Place of Publication:  Fort Tuli, Zimbabwe (Rhodesia); “established on July 1st, 1890, by the Pioneer Column itself and by ‘A’ Troop of the British South Africa Company’s Police. This fort was first named Fort Selous, after the hunter, explorer and then guide to the Column. The hill on which the fort was built stands less than a mile south of the Shashi River in a hollow basin surrounded by higher hills—its siting was therefore frequently criticised for it was vulnerable to long-range guns and even rifles, a necessary consideration with regard to any threat from the Transvaal Republic”  (from Our Rhodesian Heritage).

Frequency: Unknown

Volume and Issue Data: Circa July, 1891

Size and Format: Unknown

Editor/Publisher: Unknown

Title Changes and Continuation: Unknown

General Description and Notes:

According to Rhodesiana (Vol. 12, September 1965 and republished on the Our Rhodesian Heritage website), from 1890 to 1893 the fort at Tuli was the main entry to Rhodesia and a small town rapidly grew up at the foot of the fort.

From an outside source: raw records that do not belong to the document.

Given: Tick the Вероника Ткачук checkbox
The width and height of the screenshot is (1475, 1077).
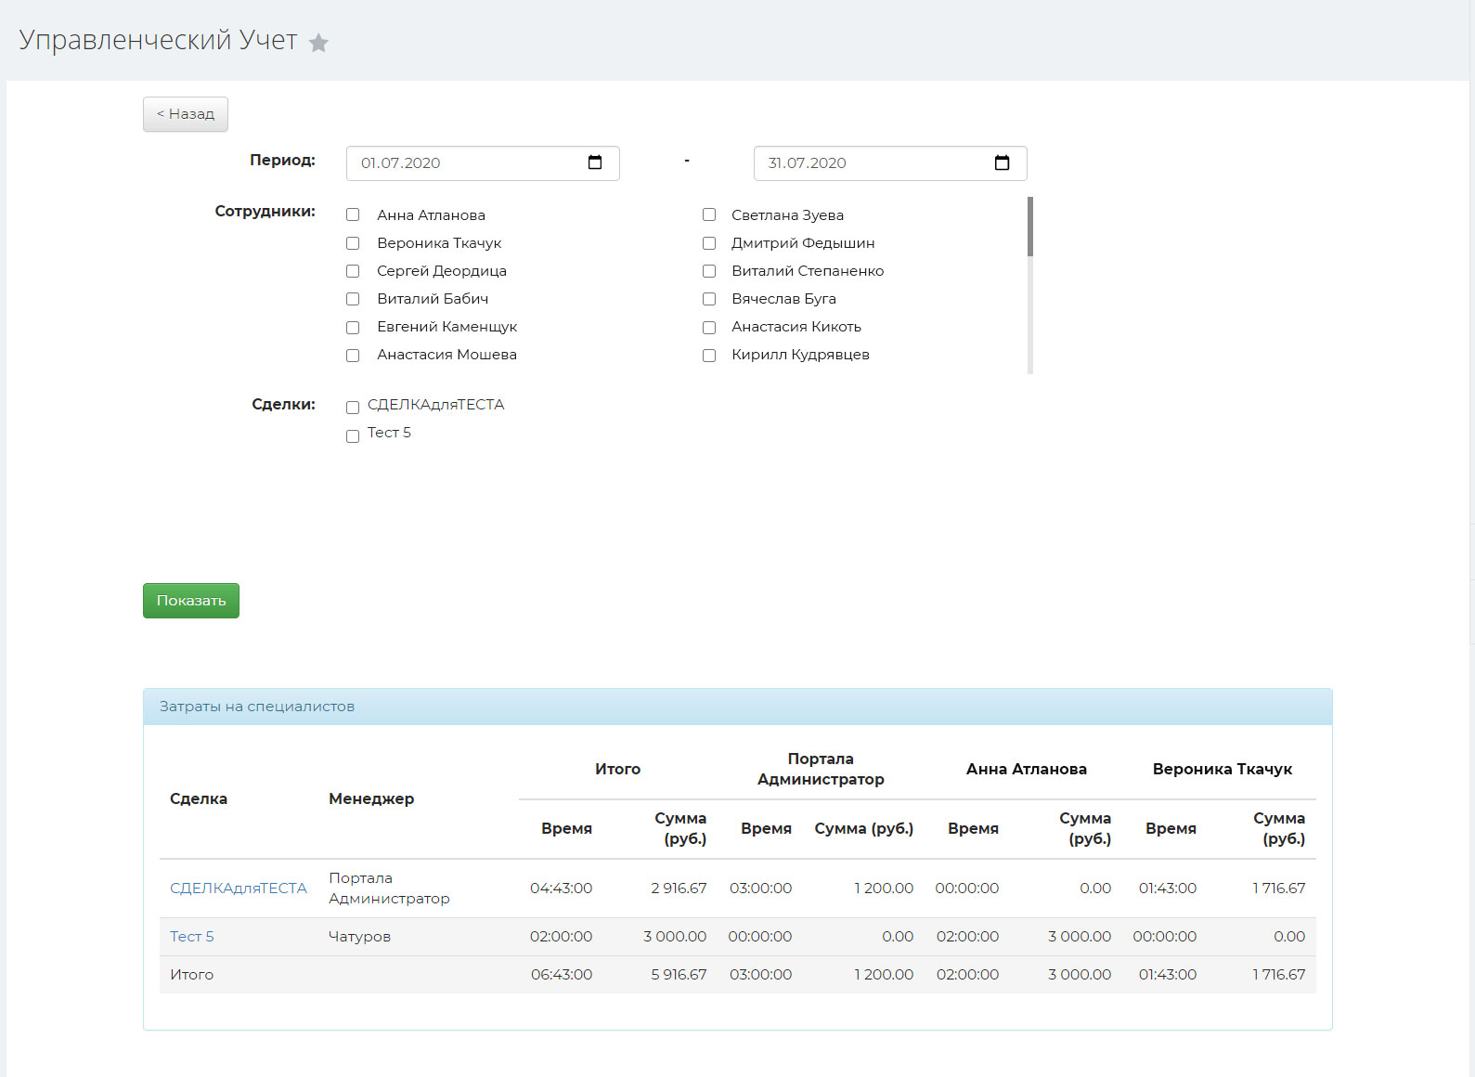Looking at the screenshot, I should (x=353, y=243).
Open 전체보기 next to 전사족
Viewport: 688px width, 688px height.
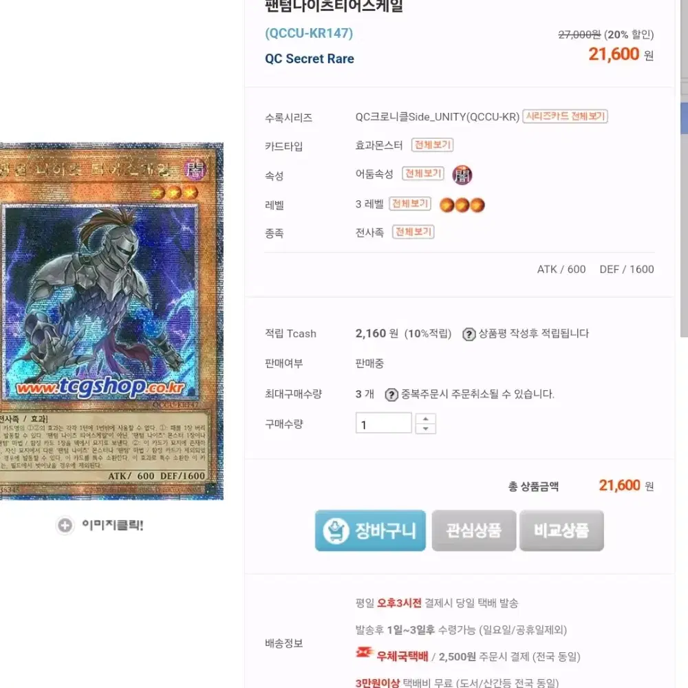[413, 232]
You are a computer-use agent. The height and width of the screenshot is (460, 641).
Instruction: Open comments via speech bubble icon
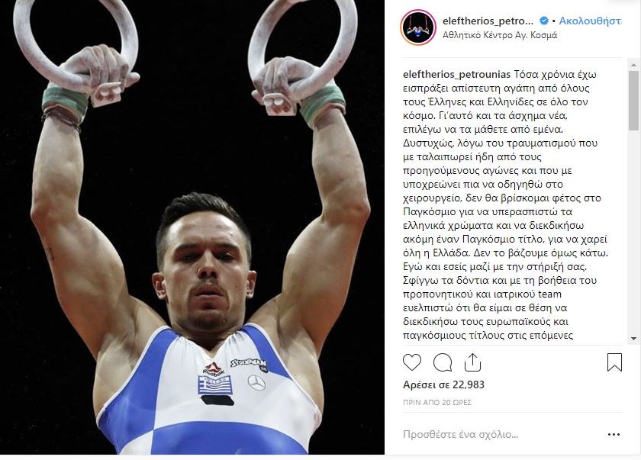[x=443, y=362]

It was the head of the telegraph, and here the first hospital in Rhodesia was started by Mother Patrick and her Dominican Sisters on April 1st, 1891. By July, 1891, Tuli even boasted its own newspaper, the Tuli Times. Rhodes reached Tuli in October, 1890, on his way to Mashonaland but the rains ended his journey there. Lord Randolph Churchill, Sir Frederick Carrington, Jameson and Beit were all entertained in the fort in July, 1891, while the large numbers of wagons and new immigrants, streaming north, had to replenish their supplies at Tuli and provided the few stores and the British South Africa Company’s Commissariat Officer with exorbitant profits. In 1893 Tuli was the base from which the Southern Column marched on Bulawayo but thereafter it declined for the Tati-Mangwe road now provided a more direct route to Bulawayo and then on to Salisbury.

Vann and VanArsdel cite the Tuli Times as handwritten and cyclostyled.

Information Sources:

Bibliography:  Jerry Don Vann, Rosemary T. VanArsdel, Periodicals of Queen Victoria’s Empire: An Exploration (Toronto: University of Toronto Press, 1996), p. 291; Press Reference-Zimbabwe; Louis W. Bolze, “The Book Publishing Scene in Zimbabwe,” The African Book Publishing Record, 6:3-4 (1980), 229–236

Link:  Our Rhodesian Heritage

Locations:  None

The True Templar (NS, 1866)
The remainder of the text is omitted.